Rosa Parks: In Her Own Words features the civil rights icon’s personal papers from the Library of Congress, where the Parks Collection is housed. Previously unavailable to the public, the private manuscripts and handwritten notes detail Parks’ inner thoughts and ongoing struggles during and after the Montgomery bus boycott. She not only gives precise descriptions of her arrest and the segregated South, but also recalls her childhood resistance to inequality. The book details how she came to be the person who stood up by sitting down, dealt with the hateful and celebratory attention and inspired generations then, now and in the future to fight for respect.
Additionally, the book features 100 color and black-and-white photographs from the Parks collection—many appearing in print for the first time.

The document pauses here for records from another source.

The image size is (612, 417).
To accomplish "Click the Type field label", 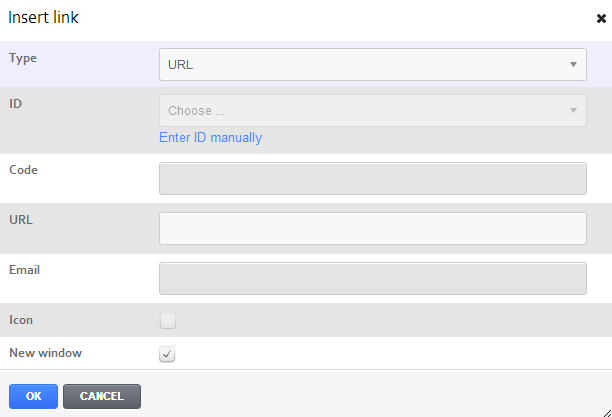I will coord(23,58).
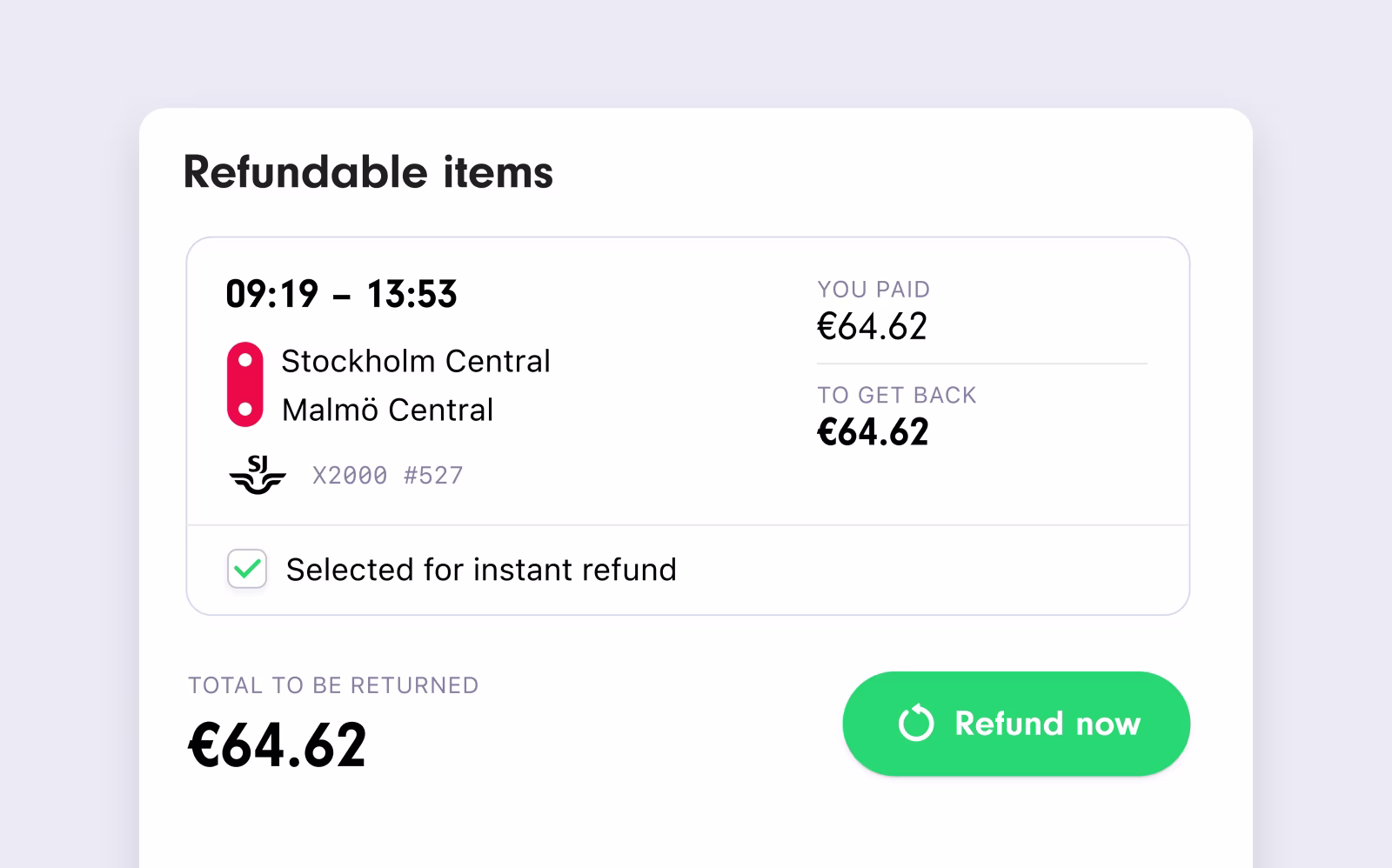This screenshot has width=1392, height=868.
Task: Click the amount under YOU PAID
Action: 872,326
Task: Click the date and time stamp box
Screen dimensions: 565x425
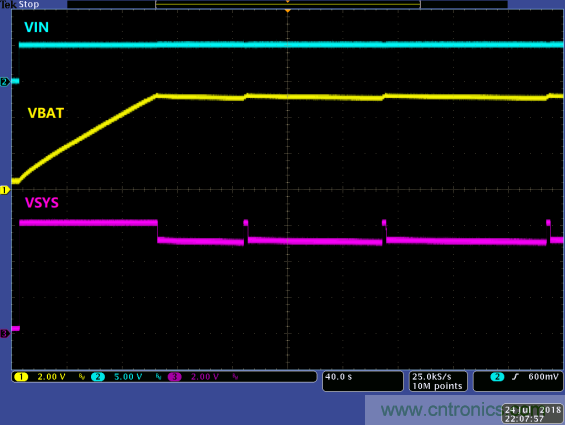Action: click(x=532, y=414)
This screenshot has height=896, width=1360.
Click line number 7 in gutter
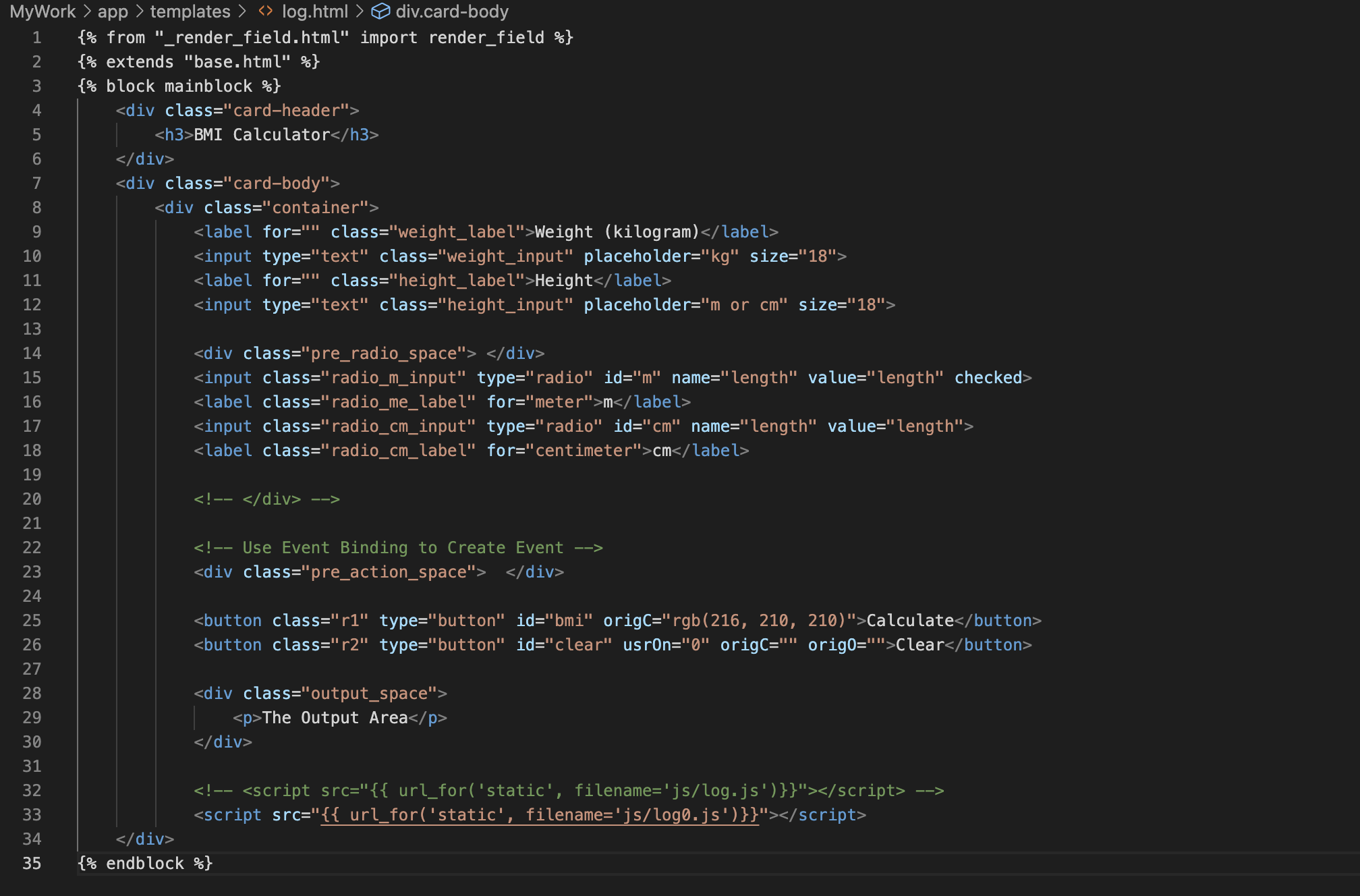pos(36,184)
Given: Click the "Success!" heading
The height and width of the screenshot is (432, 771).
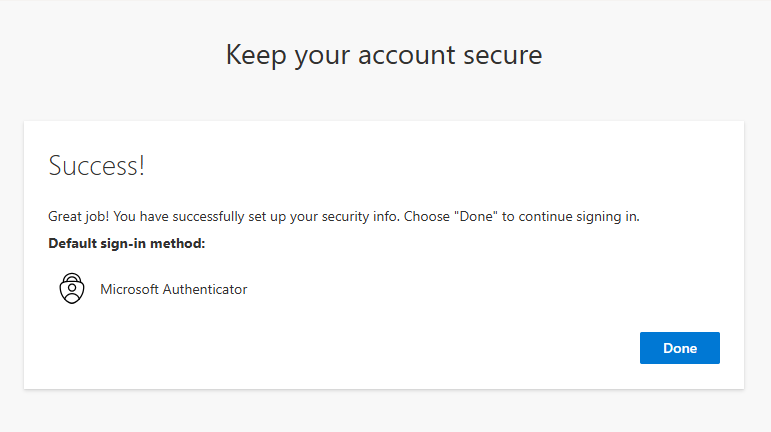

The author, Susan Reyburn, is a senior writer-editor in the Library of Congress Publishing Office. She is the author of Football Nation: Four Hundred Years of America’s Game, Women Who Dare: Amelia Earhart and Gardens and Landscapes of the National Trust for Historic Preservation, and she is a co-author of Baseball Americana: Treasures from the Library of Congress, The Library of Congress World War II Companion and The Civil War Desk Reference. She has also written for a wide variety of LOC publications on classic American film, theater, art and architecture as well as numerous works for the National Trust for Historic Preservation.